Aim of the task: Could you echo the records word for word, from the start up to and including the line containing "The height and"?

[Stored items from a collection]
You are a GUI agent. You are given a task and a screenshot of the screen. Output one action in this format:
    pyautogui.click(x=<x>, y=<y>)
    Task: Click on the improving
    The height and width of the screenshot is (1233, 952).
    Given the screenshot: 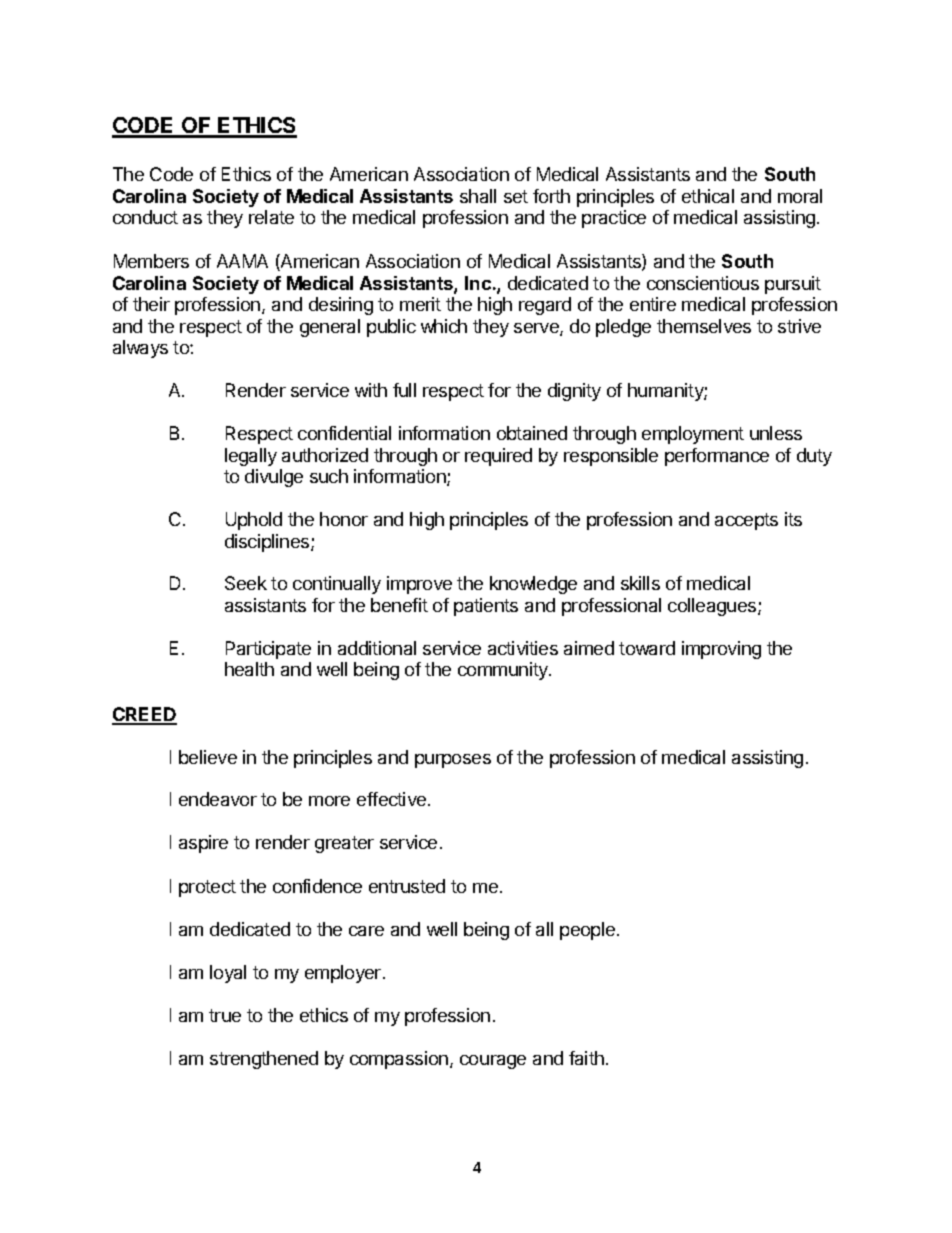 What is the action you would take?
    pyautogui.click(x=721, y=650)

The completed task:
You are a GUI agent. You are given a task and a screenshot of the screen. Output one action in this format:
    pyautogui.click(x=<x>, y=<y>)
    Task: Click on the improving
    The height and width of the screenshot is (1233, 952).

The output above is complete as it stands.